High Court Declines Ariz. Day-Care Licensing Case

By Liz Schevtchuk Armstrong — December 05, 1990 2 min read

Washington--The U.S. Supreme Court last week declined to review lower-court decisions that allowed an Arizona day-care center that was closed due to allegations of child abuse to contest the suspension of its license.

Twenty-two states and three territories had filed a friend-of-the-court brief in Brandt v. Chalkboard Inc. (Case No. 90-270) on behalf of the Arizona officials who closed the center. The states said they were “dismayed at the short shrift” the lower courts gave to their “important interest in protecting young children.”

The case began in 1985 with a complaint to Tucson police about the alleged sexual abuse of a child by a Chalkboard teacher. After several days of investigation by state agencies, a deputy director of the state department of health services summarily suspended the center’s license.

Chalkboard then sued various members of the agency’s staff, including three child-abuse investigators and the official who had suspended the license.

The state officials asked a federal district court to grant them summary judgment on grounds that they enjoyed absolute and qualified immunity from prosecution. The district court denied that motion, prompting an appeal to the U.S. Court of Appeals for the Ninth Circuit.

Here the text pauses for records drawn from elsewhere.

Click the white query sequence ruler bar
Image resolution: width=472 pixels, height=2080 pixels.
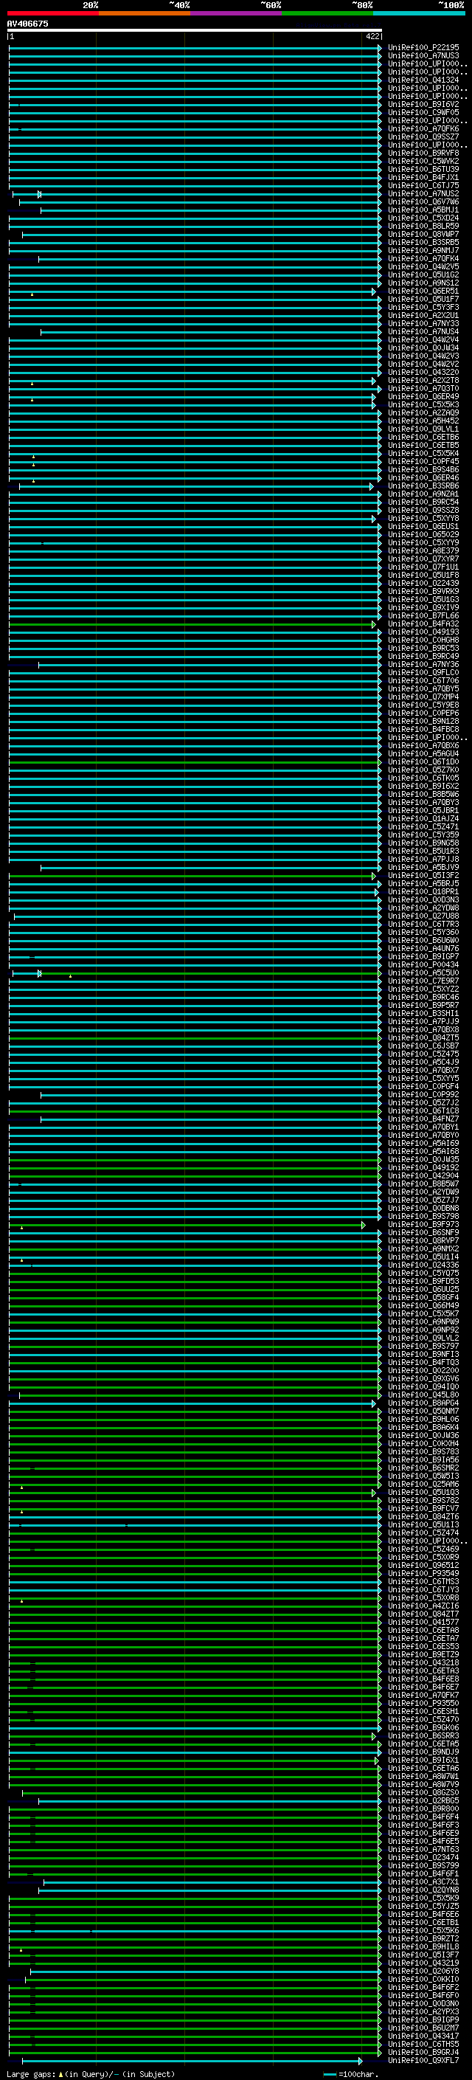pos(194,30)
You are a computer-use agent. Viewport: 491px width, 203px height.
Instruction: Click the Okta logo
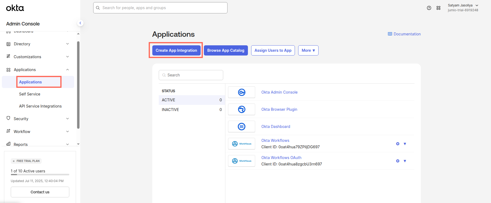15,8
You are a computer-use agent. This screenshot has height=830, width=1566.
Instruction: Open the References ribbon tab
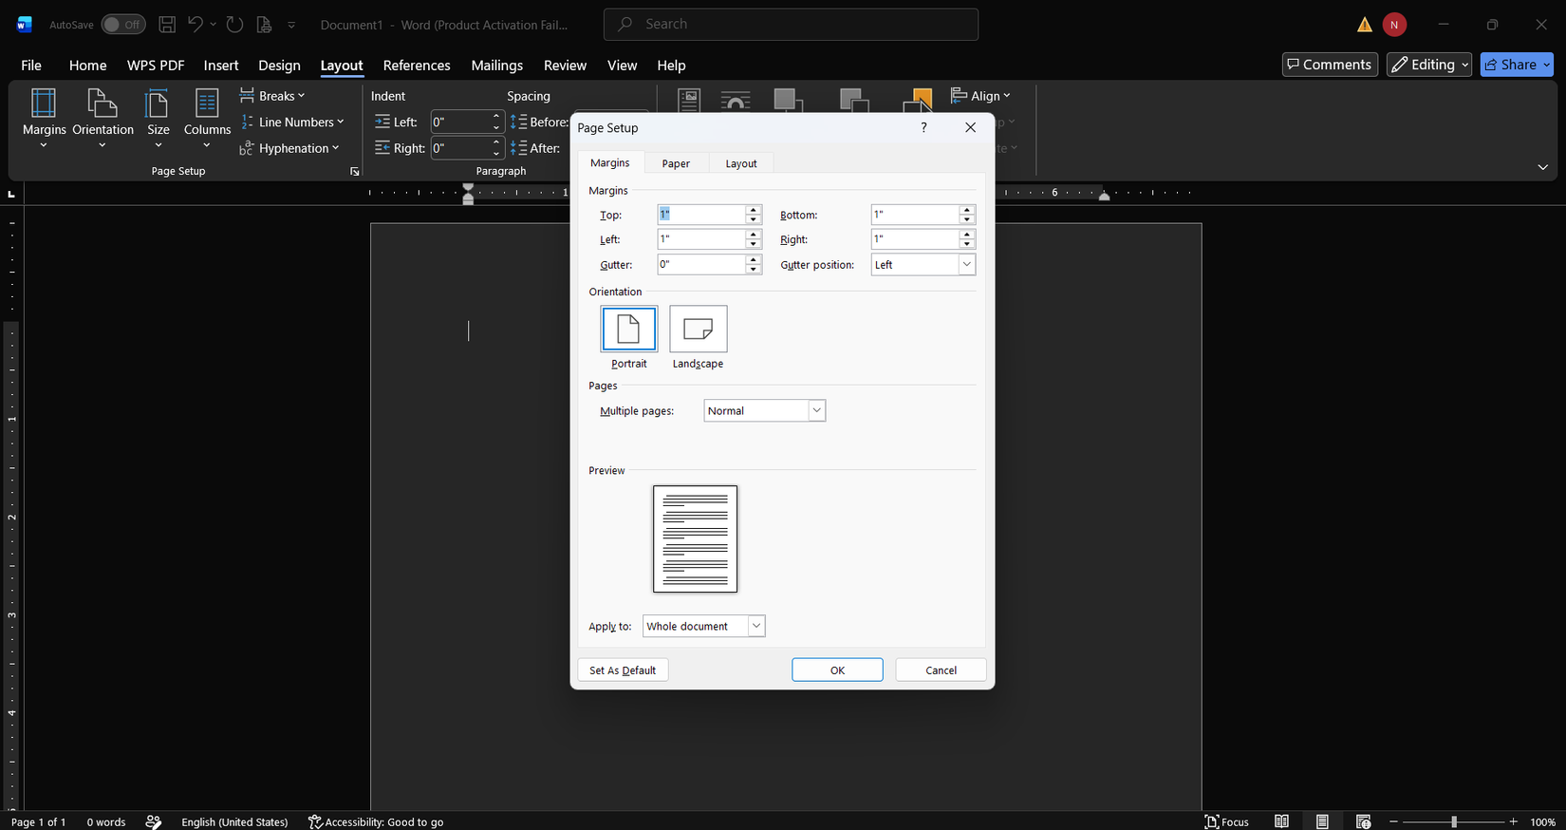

A three-judge panel of that court found that state officials had not followed proper procedures in acting against the day-care center, and had “instead effected the summary suspension themselves.”

Under state law, the health de4partment should have notified the county attorney or attorney general, who could have sought a restraining order or an injunction, the three-judge panel wrote. The state legislature “made clear its specified procedure for dealing with emergencies potentially threatening the welfare of children in day-care centers,” the appeals court said.

“In ignoring these procedures and summarily suspending Chalkboard’s license without notice or an opportunity to respond,” the court continued, “reasonable officials would have known that their actions were not lawful.”

It also concluded that Chalkboard “was entitled to notice and some form of opportunity to respond prior to the summary sus8pension of its license.”

The appeals court sent the case back to the district court for further proceedings.

In other action, the High Court also declined to consider Downs v. Cavazos (No. 90-374), a suit challenging the federal government’s practice of withholding income-tax refunds from people who default on their student loans.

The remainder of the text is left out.